Exercise goal:
Although the data below contains pictures, output only the lines between those holding "You are a computer-use" and "534x300 pixels.", inclusive, exactly and without those pictures.

__________

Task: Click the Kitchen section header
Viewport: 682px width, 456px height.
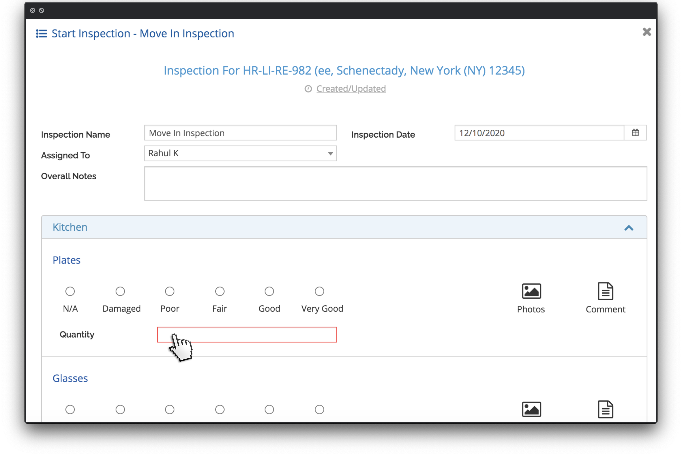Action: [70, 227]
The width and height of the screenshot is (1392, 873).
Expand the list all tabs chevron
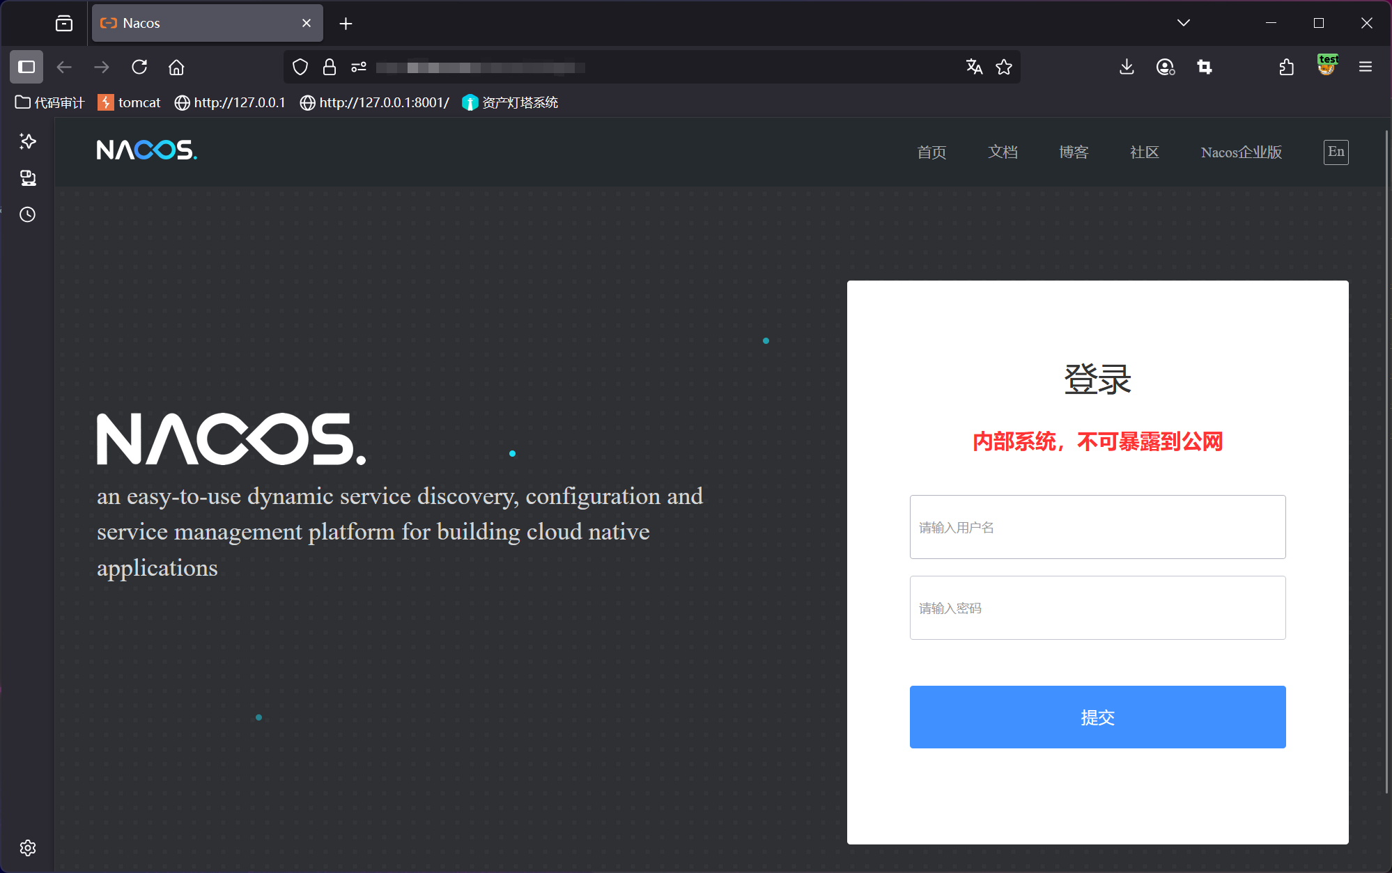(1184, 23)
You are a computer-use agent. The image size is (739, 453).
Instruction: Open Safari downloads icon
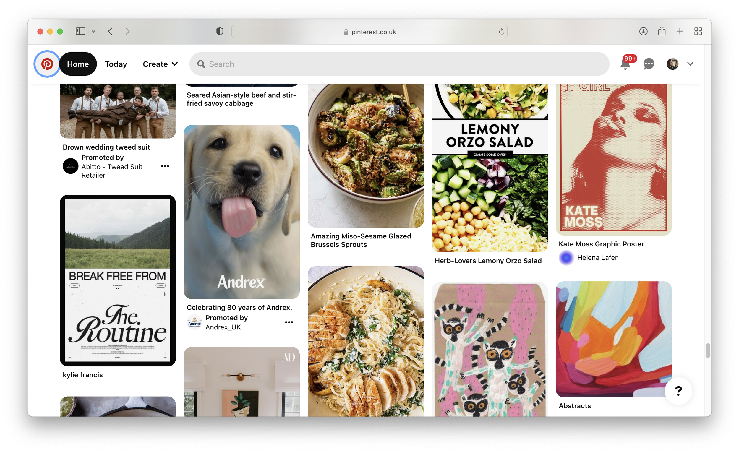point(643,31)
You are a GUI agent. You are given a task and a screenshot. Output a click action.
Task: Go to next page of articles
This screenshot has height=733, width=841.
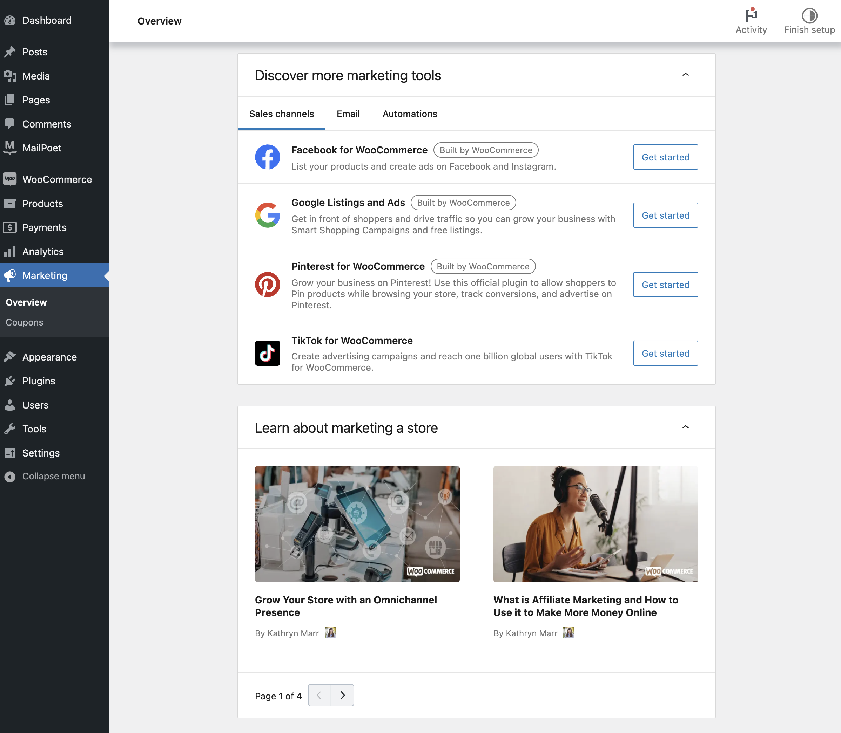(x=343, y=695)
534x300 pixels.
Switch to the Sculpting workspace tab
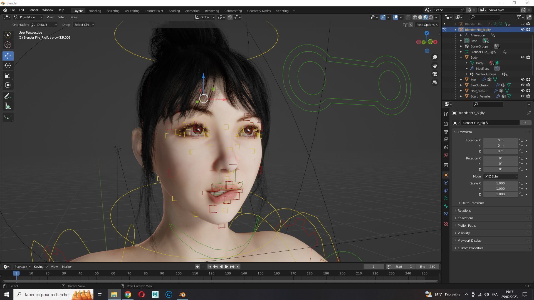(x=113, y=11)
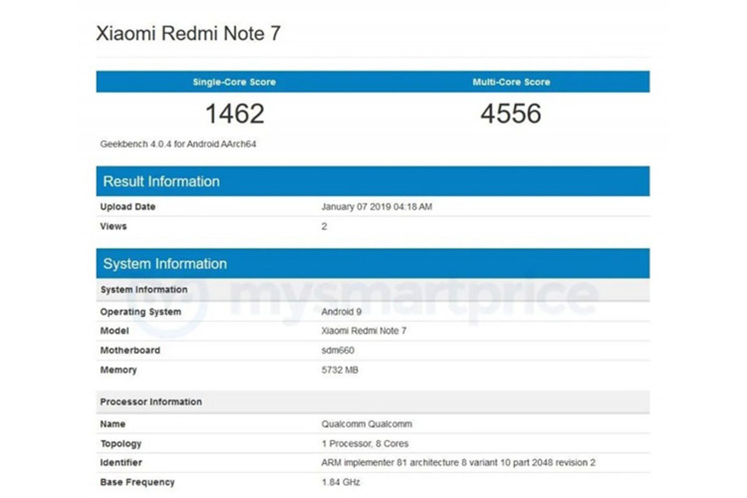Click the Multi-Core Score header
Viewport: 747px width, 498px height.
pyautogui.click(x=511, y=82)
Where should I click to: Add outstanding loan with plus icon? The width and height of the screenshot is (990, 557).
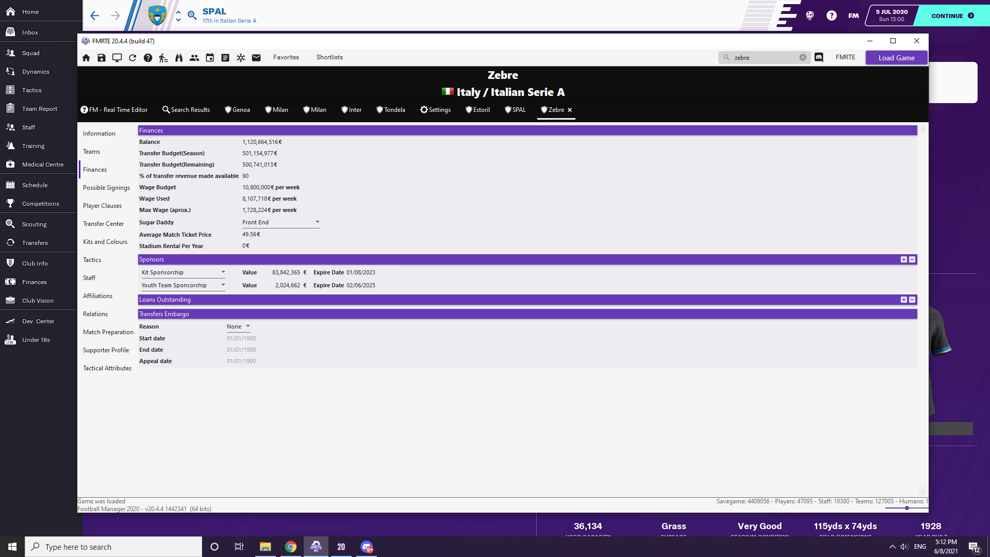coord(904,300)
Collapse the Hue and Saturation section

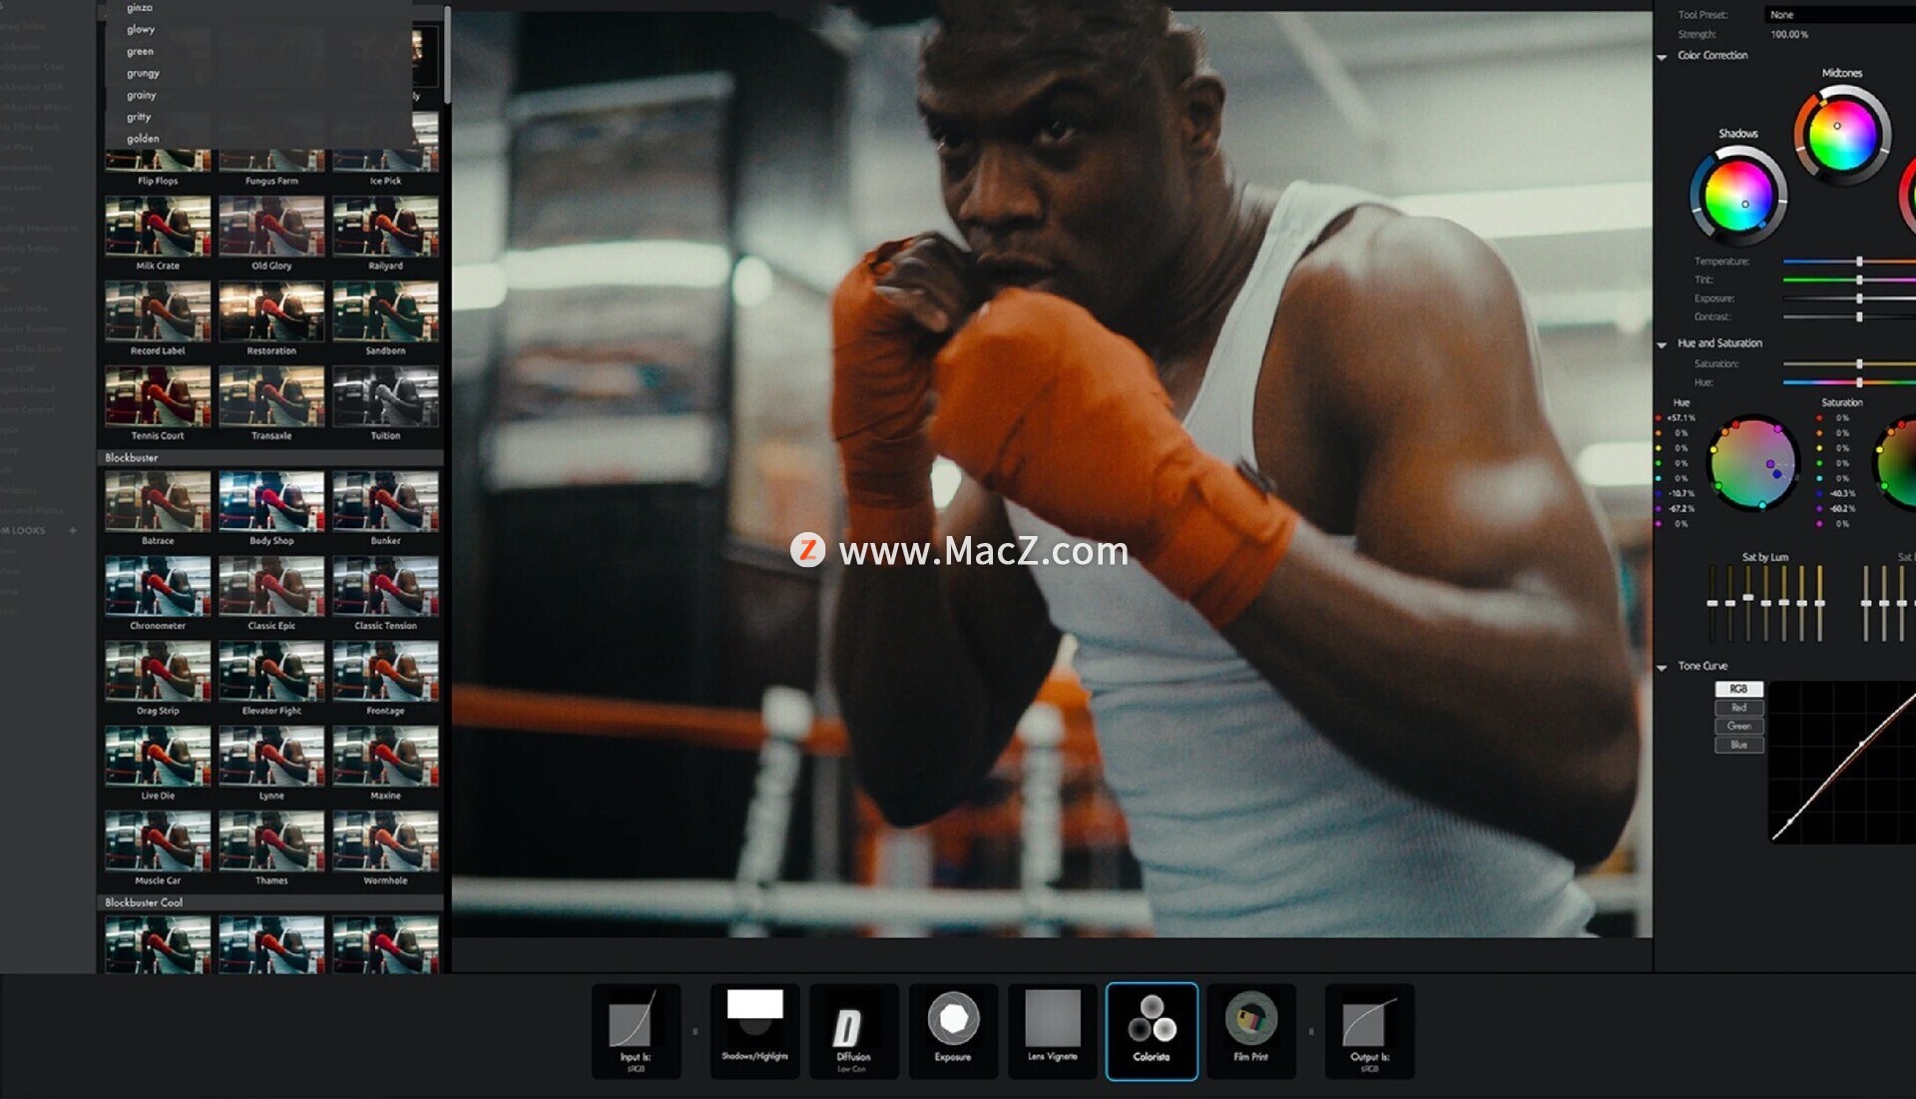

__________

Response:
You are a computer-use agent. The image size is (739, 453).
Instruction: Open Safari downloads icon
point(643,31)
You are a GUI agent. You are given a task and a screenshot. Output a click action.
Task: Go to next page of articles
This screenshot has height=733, width=841.
(x=343, y=695)
534x300 pixels.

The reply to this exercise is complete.